##### RECORDS TO USE

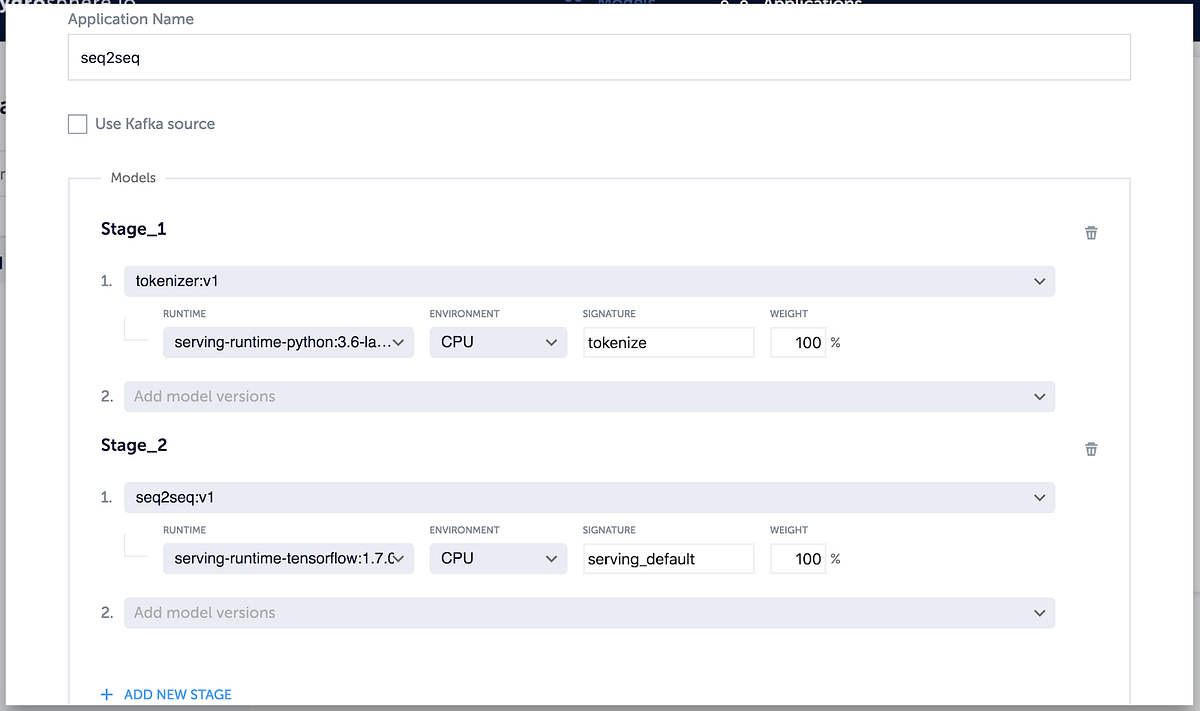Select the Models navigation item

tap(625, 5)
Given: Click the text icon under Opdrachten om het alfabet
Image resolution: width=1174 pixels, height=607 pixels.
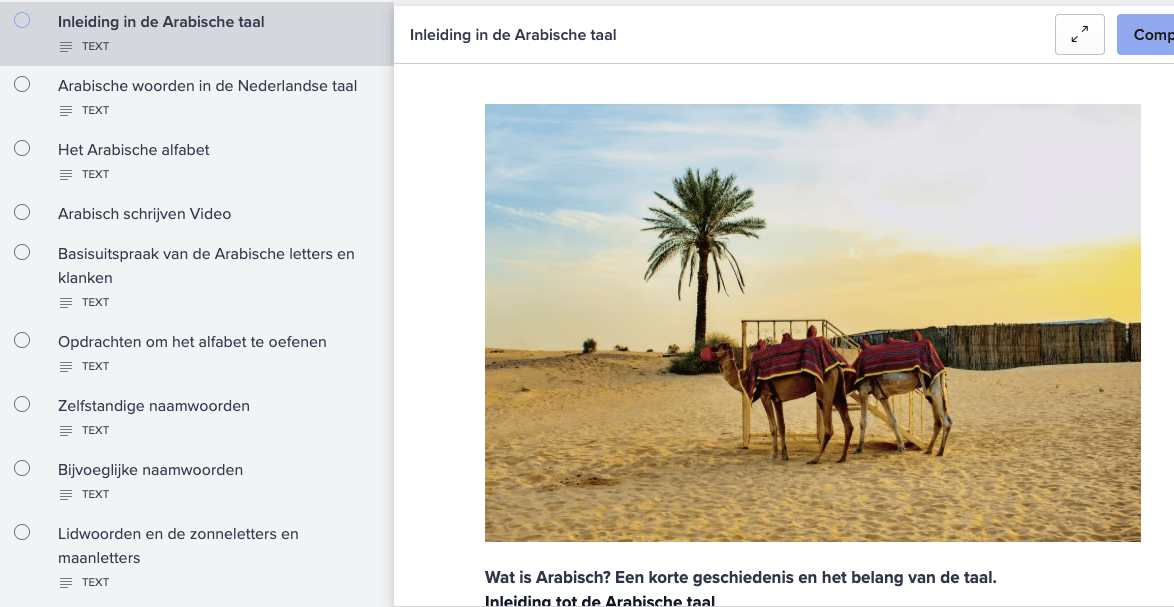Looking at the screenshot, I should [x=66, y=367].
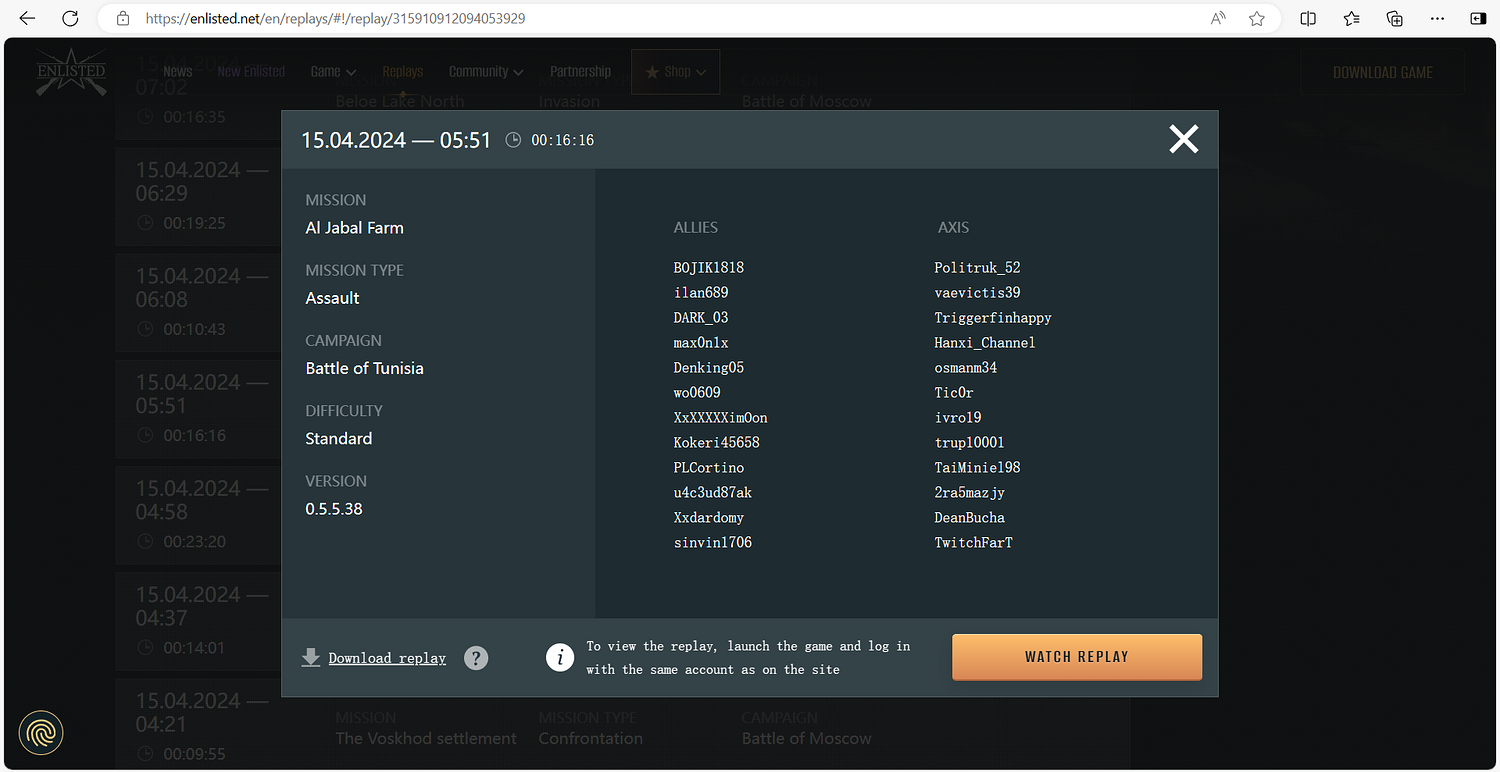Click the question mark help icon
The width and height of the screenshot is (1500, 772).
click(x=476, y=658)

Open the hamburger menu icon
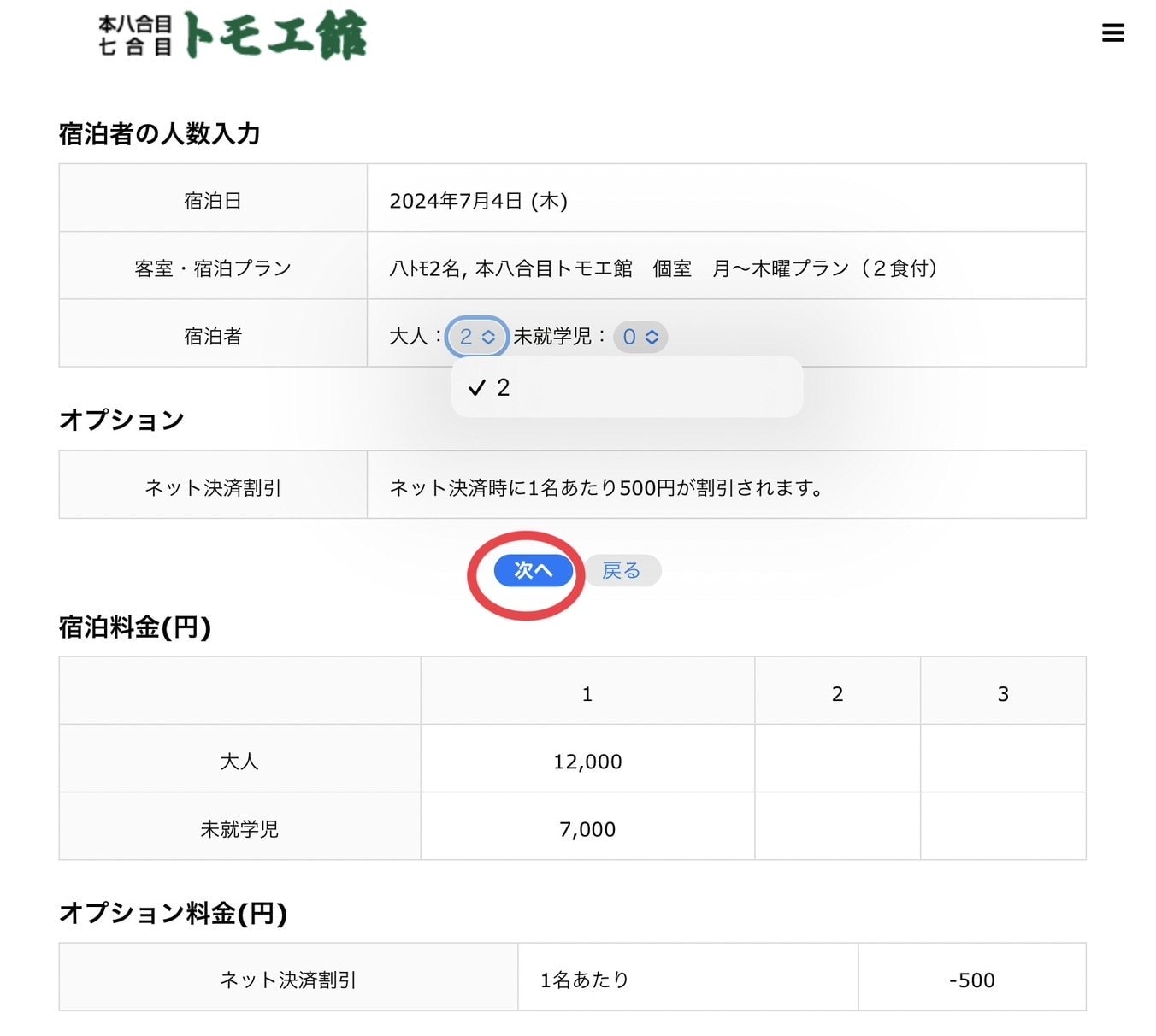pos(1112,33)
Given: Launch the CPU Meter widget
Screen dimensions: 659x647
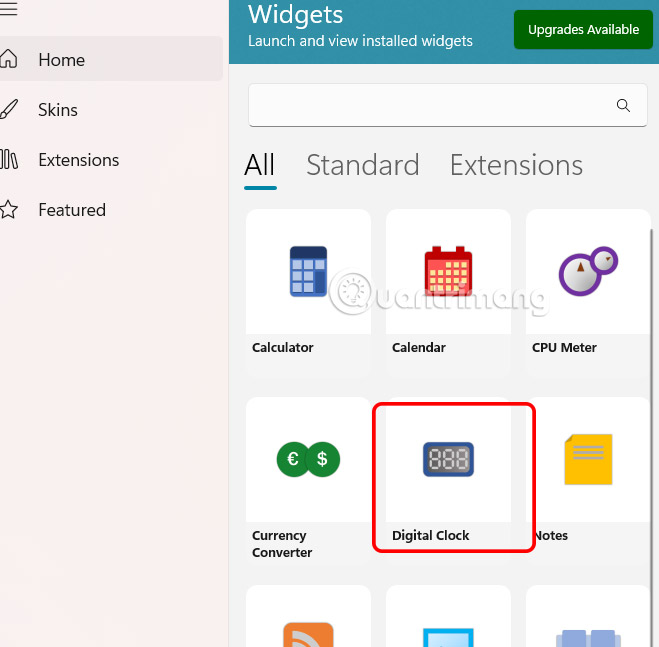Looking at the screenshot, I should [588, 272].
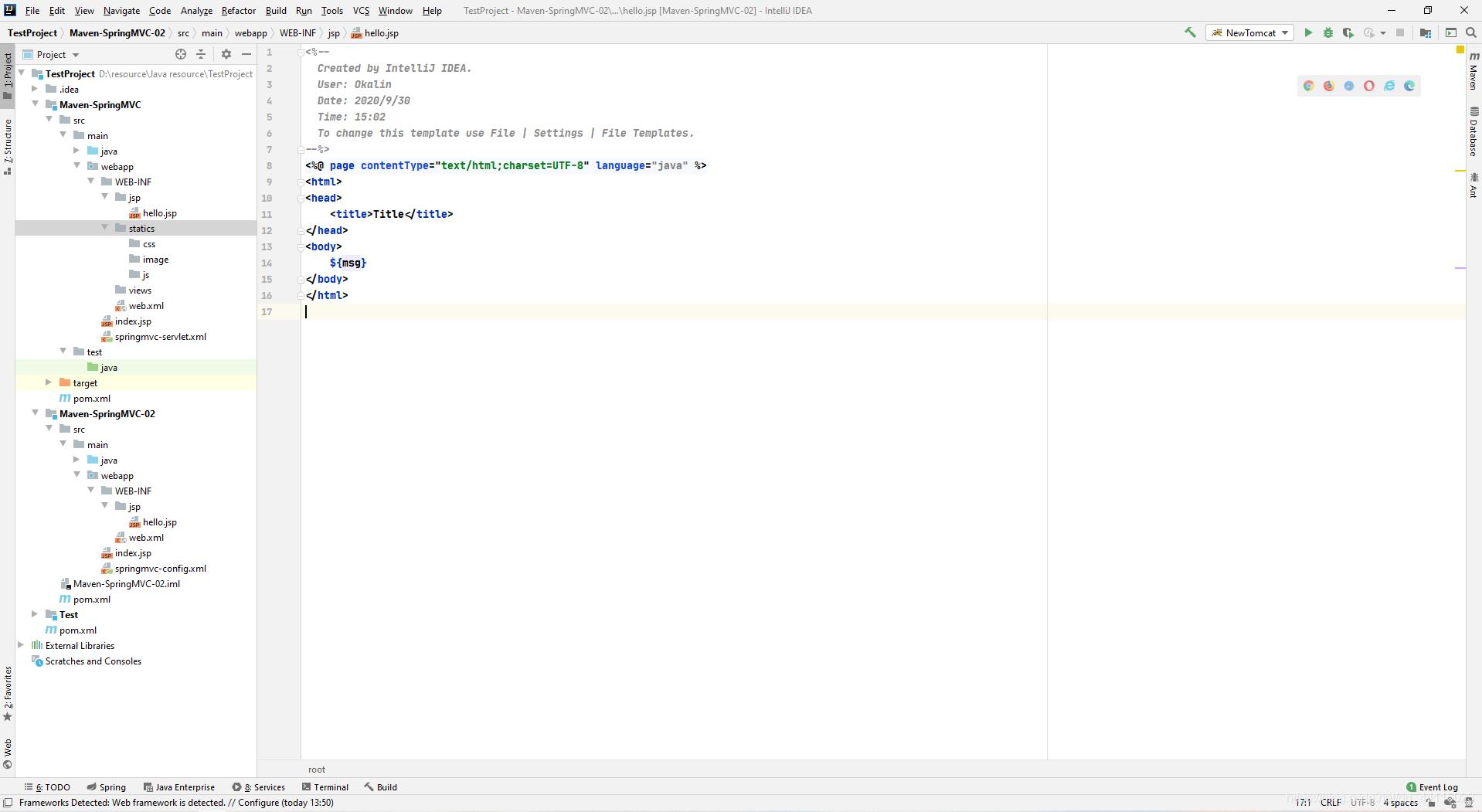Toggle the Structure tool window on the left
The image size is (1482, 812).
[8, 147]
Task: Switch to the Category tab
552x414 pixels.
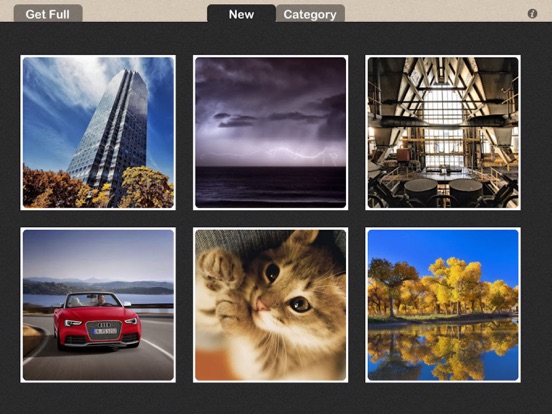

##########

● **WHAT IS NEEDED**
From the line containing "Given: Click the" down to the end of the listing above, every line is to be returned exactly, though the pictures are not.

● **ANSWER BELOW**
Given: Click the text icon under Opdrachten om het alfabet
Image resolution: width=1174 pixels, height=607 pixels.
Looking at the screenshot, I should [x=66, y=367].
Click the question mark help icon
The width and height of the screenshot is (1500, 772).
click(x=476, y=658)

Open the hamburger menu icon
pos(1112,33)
Given: Launch the CPU Meter widget
Screen dimensions: 659x647
Looking at the screenshot, I should [588, 272].
Toggle the Structure tool window on the left
The image size is (1482, 812).
[8, 147]
Task: Switch to the Category tab
552x414 pixels.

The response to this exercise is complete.